Sin embargo, los europeos, mejor informados que los estadounidenses sobre la Persia antigua y moderna, pudieron convencer a Barack Obama en 2015 de que firmara un acuerdo con Irán para que Teherán renunciara a dotarse de armas nucleares y se normalizaran todas las demás relaciones. En este proceso, los iraníes actuaron de buena fe; obtenían el reconocimiento de su régimen teocrático, la aceptación de su papel como protectores de las minorías chiíes y la aspiración a la modernidad que reclamaba su pueblo.

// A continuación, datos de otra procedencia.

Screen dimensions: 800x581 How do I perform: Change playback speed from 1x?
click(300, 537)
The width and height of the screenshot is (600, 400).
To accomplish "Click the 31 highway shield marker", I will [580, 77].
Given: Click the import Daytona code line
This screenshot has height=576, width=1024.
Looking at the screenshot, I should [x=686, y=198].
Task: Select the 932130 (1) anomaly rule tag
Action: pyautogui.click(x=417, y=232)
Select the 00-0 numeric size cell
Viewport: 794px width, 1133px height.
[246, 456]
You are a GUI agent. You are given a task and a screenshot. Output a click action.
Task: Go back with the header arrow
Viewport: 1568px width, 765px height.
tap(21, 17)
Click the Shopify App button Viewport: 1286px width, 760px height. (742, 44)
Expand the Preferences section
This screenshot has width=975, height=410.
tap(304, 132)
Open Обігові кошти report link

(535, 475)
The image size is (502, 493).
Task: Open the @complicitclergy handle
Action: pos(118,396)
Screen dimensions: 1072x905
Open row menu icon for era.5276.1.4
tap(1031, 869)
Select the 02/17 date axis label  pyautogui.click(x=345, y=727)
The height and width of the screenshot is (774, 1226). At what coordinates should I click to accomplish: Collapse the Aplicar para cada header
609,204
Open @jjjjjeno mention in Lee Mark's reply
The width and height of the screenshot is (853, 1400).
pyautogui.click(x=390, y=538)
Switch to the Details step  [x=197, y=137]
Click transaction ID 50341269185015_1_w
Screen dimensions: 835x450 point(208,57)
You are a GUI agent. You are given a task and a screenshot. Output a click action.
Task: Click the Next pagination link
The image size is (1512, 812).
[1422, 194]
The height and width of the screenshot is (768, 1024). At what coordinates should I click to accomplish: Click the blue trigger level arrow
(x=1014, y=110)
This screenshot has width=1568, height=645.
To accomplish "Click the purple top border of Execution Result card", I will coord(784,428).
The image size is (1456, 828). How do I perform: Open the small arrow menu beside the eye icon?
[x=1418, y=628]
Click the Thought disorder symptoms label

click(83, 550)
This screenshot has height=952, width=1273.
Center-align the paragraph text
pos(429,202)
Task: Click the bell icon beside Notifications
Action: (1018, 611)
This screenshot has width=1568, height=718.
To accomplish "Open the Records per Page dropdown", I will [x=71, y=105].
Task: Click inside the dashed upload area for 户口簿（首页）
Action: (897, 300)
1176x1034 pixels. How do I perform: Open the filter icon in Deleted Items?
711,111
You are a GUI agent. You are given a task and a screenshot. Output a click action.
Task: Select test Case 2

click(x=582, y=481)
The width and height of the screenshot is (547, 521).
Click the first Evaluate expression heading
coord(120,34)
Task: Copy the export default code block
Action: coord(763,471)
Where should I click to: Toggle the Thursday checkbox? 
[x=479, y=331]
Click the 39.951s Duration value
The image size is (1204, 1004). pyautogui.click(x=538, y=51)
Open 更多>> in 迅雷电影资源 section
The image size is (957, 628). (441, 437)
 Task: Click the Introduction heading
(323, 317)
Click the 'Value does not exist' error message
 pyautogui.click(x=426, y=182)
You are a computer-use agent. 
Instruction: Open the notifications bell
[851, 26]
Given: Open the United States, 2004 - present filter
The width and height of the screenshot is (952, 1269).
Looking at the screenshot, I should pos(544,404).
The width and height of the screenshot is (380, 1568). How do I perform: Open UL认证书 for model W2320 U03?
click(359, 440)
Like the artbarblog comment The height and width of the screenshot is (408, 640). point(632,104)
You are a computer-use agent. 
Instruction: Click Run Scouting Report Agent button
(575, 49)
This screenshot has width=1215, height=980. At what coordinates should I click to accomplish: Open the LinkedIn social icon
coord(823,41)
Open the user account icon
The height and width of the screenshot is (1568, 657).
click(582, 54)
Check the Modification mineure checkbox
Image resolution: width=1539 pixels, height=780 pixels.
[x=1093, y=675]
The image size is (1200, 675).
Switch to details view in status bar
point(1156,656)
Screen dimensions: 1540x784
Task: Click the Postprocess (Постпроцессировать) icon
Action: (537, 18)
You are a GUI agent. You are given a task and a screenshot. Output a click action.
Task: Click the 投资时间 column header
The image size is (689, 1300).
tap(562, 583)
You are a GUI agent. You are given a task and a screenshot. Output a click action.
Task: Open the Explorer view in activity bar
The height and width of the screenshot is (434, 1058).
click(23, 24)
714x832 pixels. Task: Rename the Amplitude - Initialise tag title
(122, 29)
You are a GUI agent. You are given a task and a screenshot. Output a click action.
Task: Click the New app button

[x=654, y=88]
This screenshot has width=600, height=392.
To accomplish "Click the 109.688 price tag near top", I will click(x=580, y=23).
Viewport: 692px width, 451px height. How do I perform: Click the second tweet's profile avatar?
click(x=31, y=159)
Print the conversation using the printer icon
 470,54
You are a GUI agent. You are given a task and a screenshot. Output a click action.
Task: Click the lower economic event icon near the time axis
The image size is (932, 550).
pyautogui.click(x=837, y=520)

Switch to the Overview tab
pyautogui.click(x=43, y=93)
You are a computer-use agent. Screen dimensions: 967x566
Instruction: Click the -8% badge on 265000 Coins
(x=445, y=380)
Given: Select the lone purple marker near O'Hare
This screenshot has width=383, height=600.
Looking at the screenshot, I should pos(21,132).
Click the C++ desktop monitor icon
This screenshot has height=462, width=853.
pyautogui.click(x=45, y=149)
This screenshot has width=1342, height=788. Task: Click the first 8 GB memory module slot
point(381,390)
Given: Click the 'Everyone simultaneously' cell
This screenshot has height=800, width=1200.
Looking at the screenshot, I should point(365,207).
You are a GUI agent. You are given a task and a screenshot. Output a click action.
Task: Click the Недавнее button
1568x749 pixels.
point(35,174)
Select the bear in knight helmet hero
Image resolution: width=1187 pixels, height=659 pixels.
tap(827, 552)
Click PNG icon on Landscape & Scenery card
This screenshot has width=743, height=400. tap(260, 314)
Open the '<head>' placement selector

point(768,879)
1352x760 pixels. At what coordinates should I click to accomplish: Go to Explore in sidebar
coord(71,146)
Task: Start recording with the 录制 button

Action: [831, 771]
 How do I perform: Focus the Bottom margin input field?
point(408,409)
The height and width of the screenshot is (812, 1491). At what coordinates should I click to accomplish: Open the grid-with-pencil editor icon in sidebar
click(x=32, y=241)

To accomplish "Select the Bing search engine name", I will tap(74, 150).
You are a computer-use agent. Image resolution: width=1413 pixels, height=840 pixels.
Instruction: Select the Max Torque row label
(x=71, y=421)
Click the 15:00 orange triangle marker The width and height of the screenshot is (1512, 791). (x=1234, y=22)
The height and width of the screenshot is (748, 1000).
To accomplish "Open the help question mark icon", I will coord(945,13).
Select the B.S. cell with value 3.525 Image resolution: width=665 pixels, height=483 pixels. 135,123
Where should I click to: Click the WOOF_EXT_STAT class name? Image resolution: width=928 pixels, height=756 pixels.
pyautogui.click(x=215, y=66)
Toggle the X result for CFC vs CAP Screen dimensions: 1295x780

Estoy convencido de que, a la larga, Israel e Irán habrían encontrado una forma de convivencia, ya que la historia de los hebreos y los persas ha estado íntimamente mezclada. Lamentablemente, toda esta posible pacificación ha sido destrozada por Donald Trump con el fin evidente de que la gente olvide el proceso de destitución. Recordemos un desafortunado precedente: en 1998, Bill Clinton, enredado en un procedimiento similar, trató de desviar la atención de los estadounidenses bombardeando una fábrica química en Jartum, que se suponía que pertenecía a Bin Laden, y un campo de entrenamiento de talibanes en Afganistán. En teoría, estos ataques improvisados eran una respuesta al primer ataque de Bin Laden contra las Torres Gemelas en 1993. Pero la fábrica de Jartum estaba tan desierta como el campamento, y Bin Laden ya no estaba en Sudán. El gesto de Clinton fue tan necio como el de Trump; Bin Laden esperó ocho años antes de vengarse destruyendo las Torrres Gemelas para siempre. Este precedente, muy inquietante, hace presagiar una venganza iraní, que llegará en su momento, tal vez dentro de varios años. Mientras que los estadounidenses cuentan por minutos, los persas cuentan por siglos.